WASHINGTON'S decision to impose economic sanctions on China prompted an angry response from Peking yesterday and increased the likelihood that the two countries are heading for a period of confrontation on a number of fronts.

A spokesman for China's Foreign Ministry described the sanctions as 'entirely unjustifiable' and insisted that China had not violated an international arms agreement. But he did not deny the allegation made by Washington: that China had sold technology for nuclear-capable M-11 ballistic missiles to Pakistan.

Under international non-proliferation guidelines, it is illegal to sell missiles with a range of more than 186 miles; the range of the M-11 is more than 300 miles. After months of dithering about what to do about the alleged sale, the US announced on Wednesday that it was banning exports of certain hi-tech products to China - a relatively limited embargo which mostly applies to satellites and related equipment and is unlikely to affect China's booming economy.

The move, which seems certain to lead to retaliation from the Chinese, is being seen in Washington as a sign that the Clinton administration is on course for a series of unpleasant tussles with China over a number of issues. 'We're very close to a hostile confrontation,' Richard Solomon, a China specialist from the Rand Corporation told the Los Angeles Times yesterday. 'There is a nexus of pressures that are building.'

The 'nexus' has several components. First, the Clinton administration has been pressing the Chinese for months to improve their human rights record. Officials claim to have been particularly outraged by the treatment of a leading Chinese dissident, Han Dongfang, whom the Chinese refused permission to return after he made a trip to the US. Peking has postponed a visit by the US Assistant Secretary of State, John Shattuck, who is assigned to discussing human rights problems between the two countries.

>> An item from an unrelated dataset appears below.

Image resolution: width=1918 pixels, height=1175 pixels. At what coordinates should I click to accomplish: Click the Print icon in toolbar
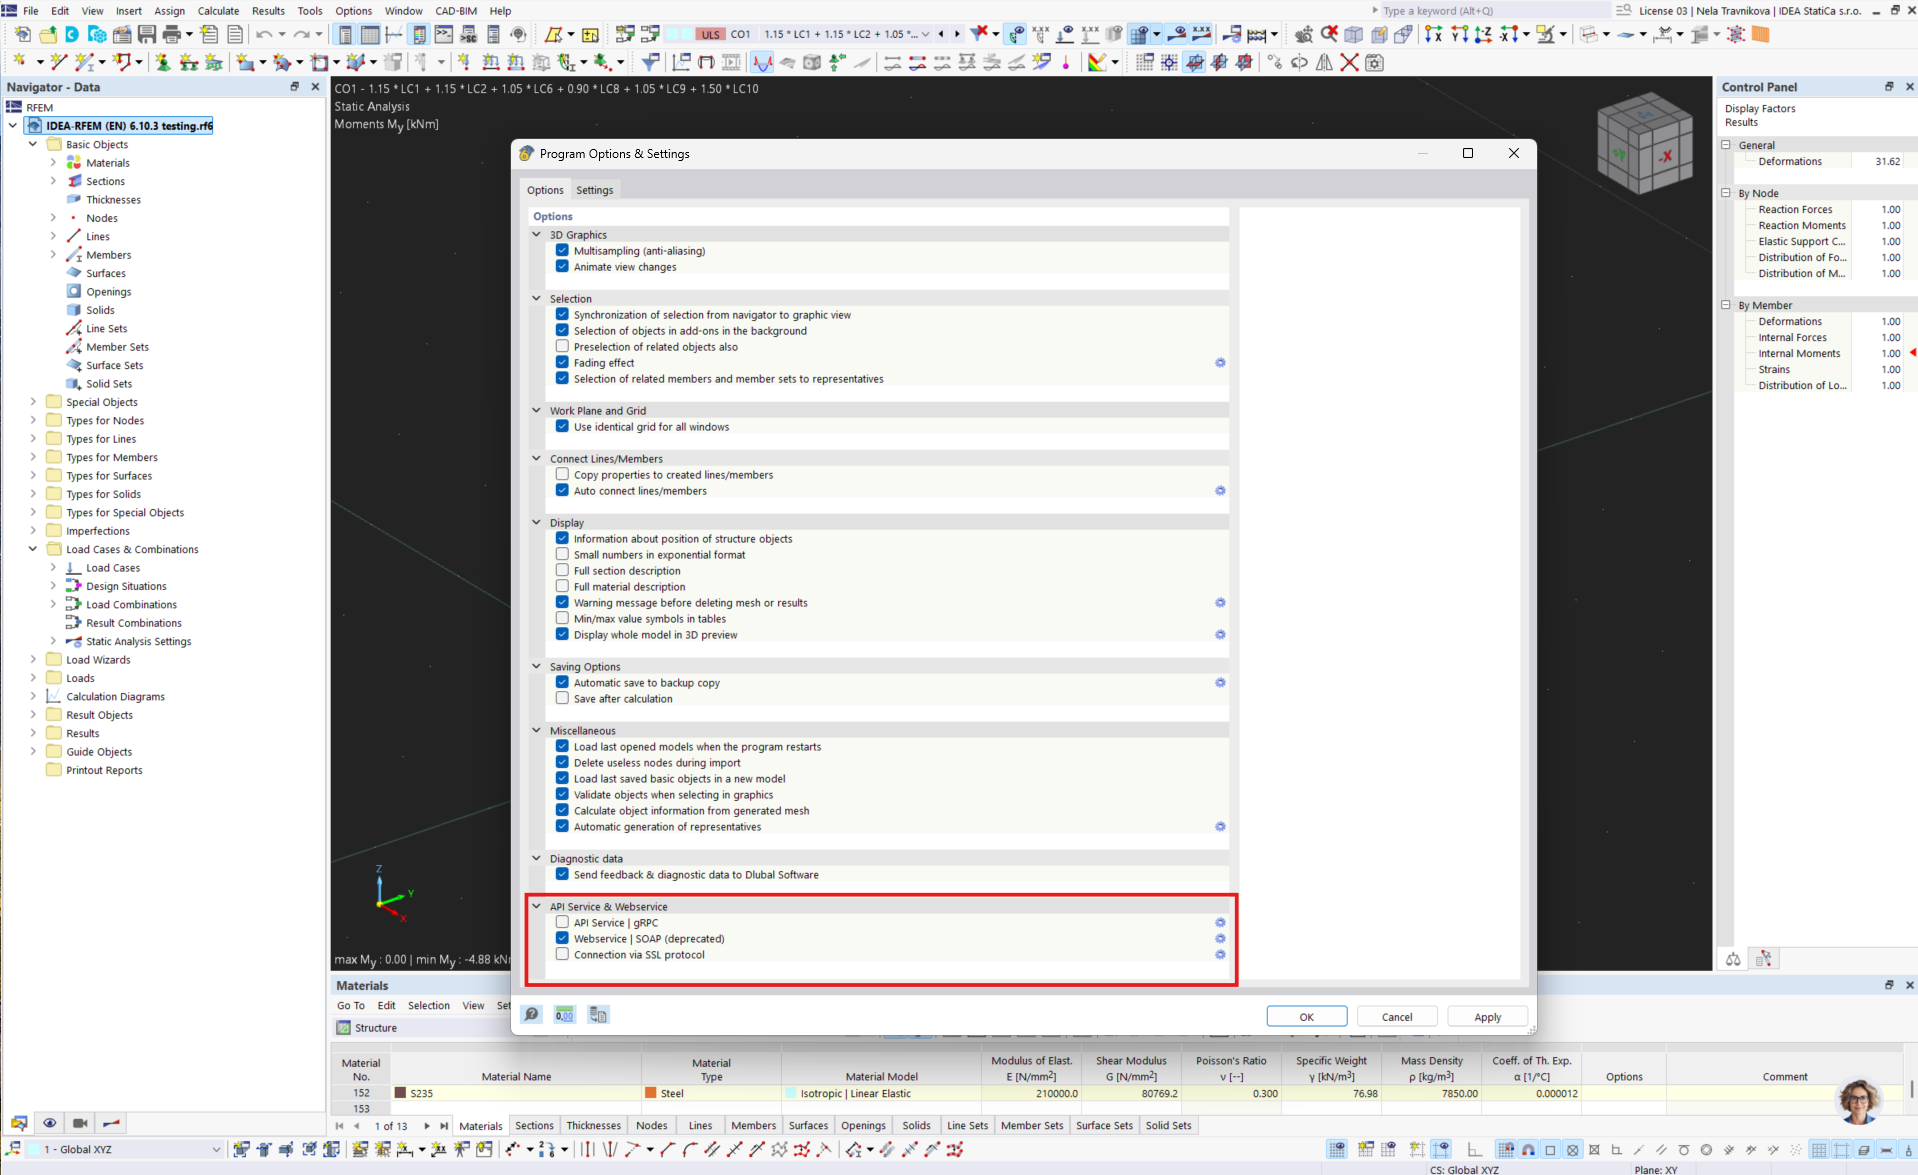172,35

The Chinese have been annoyed by Washington's opposition - framed in a congressional resolution - to Peking's effort to persuade the International Olympic Committee to locate the 2000 Olympic Games in China. Nor have the Chinese taken kindly to the role the US has played in the dispute of the Yinhe, a Chinese ship which the Americans claim is carrying a shipment to Iran containing material for Tehran's chemical-warfare programme. Peking, which denies the allegations, makes it clear that it considers the conduct of the US, which has tracked the ship with warships, as provocative and bullying.

Some in the US argue that the growing friction has been building for some time, but did not surface publicly until after the US renewed China's most-favoured-nation status in June - trading privileges which enormously benefit both sides. As the agreement is not due for renewal for another 10 months, now is a good time for a dust-up.

MANAMA, Bahrain - The Yinhe, shadowed by a US Navy destroyer, docked yesterday at King Abdul-Aziz port in Dammam, Saudi Arabia, for inspection, AP reports.